Currently I have text data and I am trying to predict a class. In my case I have 60 classes to choose from. When I deploy the model in random forest using scikit-learn, I get an f1 score of 78%.
However, I try to setup the model in pyspark and only get 30%. WAY TOO LOW! What is going on? Maybe I am not setting it up right. Also, with pyspark, random forest only is able to predict up to 12 labels where in my case I have 60.
Sci-kit learn code:
rf_model = Pipeline([
('featextract',FeatureExtractor()),
('union', FeatureUnion(
transformer_list=[
# pipeline for tfidf
('text', Pipeline([
('selector',ItemSelector(key='TEXT')),
('count_vec',TfidfVectorizer(max_features=5000)),
('tfidf', TfidfTransformer())])),
# pipeline for ata
('ata', Pipeline([
('selector', ItemSelector(key="ATA_SYS_NO")),
('atas',convert2dict()),
('vect',DictVectorizer())]))
_ _ _
Task instructions:
a: Based on the post about random forest results in scikit-learn and pyspark, say whether each statement below agrees with it. (i) The scikit-learn model gets an f1 score of 78%. (ii) The TfidfVectorizer in the scikit-learn code is limited to 5000 features. (iii) The poster has 12 classes to choose from. Answer yes or no for each, and quote the words of the post that decide it.
b: Carry on the post about random forest results in scikit-learn and pyspark, starting right after its last line.

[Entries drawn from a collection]
_ _ _
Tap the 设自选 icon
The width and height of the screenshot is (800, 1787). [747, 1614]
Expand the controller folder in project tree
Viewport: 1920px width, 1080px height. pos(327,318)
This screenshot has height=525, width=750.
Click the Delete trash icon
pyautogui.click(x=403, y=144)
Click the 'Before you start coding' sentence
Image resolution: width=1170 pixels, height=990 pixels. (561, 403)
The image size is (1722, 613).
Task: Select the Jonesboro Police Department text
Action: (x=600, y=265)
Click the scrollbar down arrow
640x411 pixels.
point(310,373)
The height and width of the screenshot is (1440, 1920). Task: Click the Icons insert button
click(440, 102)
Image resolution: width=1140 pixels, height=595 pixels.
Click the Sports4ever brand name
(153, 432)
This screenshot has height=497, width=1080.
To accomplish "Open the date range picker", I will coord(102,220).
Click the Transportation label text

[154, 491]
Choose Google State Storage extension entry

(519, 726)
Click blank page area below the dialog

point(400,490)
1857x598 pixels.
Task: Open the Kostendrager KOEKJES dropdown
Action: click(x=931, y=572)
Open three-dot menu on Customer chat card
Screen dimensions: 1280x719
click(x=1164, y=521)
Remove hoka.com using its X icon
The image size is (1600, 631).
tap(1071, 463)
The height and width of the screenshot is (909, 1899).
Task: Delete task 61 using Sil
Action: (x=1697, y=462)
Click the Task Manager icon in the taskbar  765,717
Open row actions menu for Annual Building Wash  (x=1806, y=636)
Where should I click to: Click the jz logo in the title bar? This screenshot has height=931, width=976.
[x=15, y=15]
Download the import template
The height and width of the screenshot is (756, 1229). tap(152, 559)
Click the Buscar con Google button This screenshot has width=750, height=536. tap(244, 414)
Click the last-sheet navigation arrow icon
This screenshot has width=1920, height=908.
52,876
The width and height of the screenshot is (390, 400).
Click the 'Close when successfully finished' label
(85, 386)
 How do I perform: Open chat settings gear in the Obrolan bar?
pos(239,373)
_ _ _
Set of answers:
a:
(i) Yes: "I get an f1 score of 78%."
(ii) Yes: "TfidfVectorizer(max_features=5000)"
(iii) No: "In my case I have 60 classes to choose from."

b:
])),
('model', OneVsRestClassifier(RandomForestClassifier(n_estimators=200,n_jobs=5))),
])
pySpark code
Tokenizer1 = Tokenizer(inputCol="TEXT",outputCol="words")
hashingTF = HashingTF(inputCol="words",outputCol="rawFeatures",numFeatures=4000)
idf = IDF(inputCol="rawFeatures",outputCol="tfidffeatures")
rf = RF(labelCol="componentIndex",featuresCol='tfidffeatures',numTrees=500)
pipeline = Pipeline(stages=[Tokenizer1,hashingTF,idf,labelIndexer,rf])
(trainingData,testData) = df.randomSplit([0.8,0.2])